Herpes Zoster

Herpes Zoster ist der Fachbegriff für das umgangsprachliche Wort “Gürtelrose“. Herpes stammt aus dem altgriechischen (herpein) und steht für “kriechen”. Dieser Begriff ist an der Art der Ausbreitung einer Herpesinfektion angelehnt. Auf der anderen Seite bedeutet Zoster im deutschen so viel wie Gürtel, da sich der Ausschlag häufig in Form eines Gürtels um den Körper windet. Das Wort Rose in Gürtelrose steht natürlich nicht für ein Gewächs, sondern für Wundrose. Dieser altertümliche Begriff beschreibt eine differenzierte und örtliche Entzündung der Haut.

Herpes Zoster

Varizella Zoster Virus

Auslöser für die Gürtelrose ist der Erreger Varizella-Zoster-Virus, auch VZV genannt. In erster Linie führt die Krankheit bei Kindern zu Windpocken.
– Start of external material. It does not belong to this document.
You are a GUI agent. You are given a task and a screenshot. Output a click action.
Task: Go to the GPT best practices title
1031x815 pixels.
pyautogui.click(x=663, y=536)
Das große Problem dieser Krankheit entwickelt sich allerdings erst mit den Jahren, da der Herpes Zoster Virus mehrere Dekaden im Nervensystem überleben kann und dann ganz plötzlich in Erscheinung treten kann, ohne das sich vorher ein Krankheitsbild gezeigt hat.  Das bedeutet also, dass eine Erkrankung an Herpes Zoster immer eine endogene Reaktivierung früherer VZV-Infektionen ist.

Unterarten der Gürtelrose

Es gibt verschiedene Arten der Gürtelrose. Die häufigste Art befällt die Nerven im Bereich der Wirbelsäule und bildet den namens gebenden, wenn auch sehr schmerzhaften Hautausschlag in Form eines Gürtels. Seltener hingegen sind die Gesichtsrose, bei der die Bläschenbildung im Gesicht anfängt oder aber die Kopfrose, bei der der gesamte Kopf betroffen ist.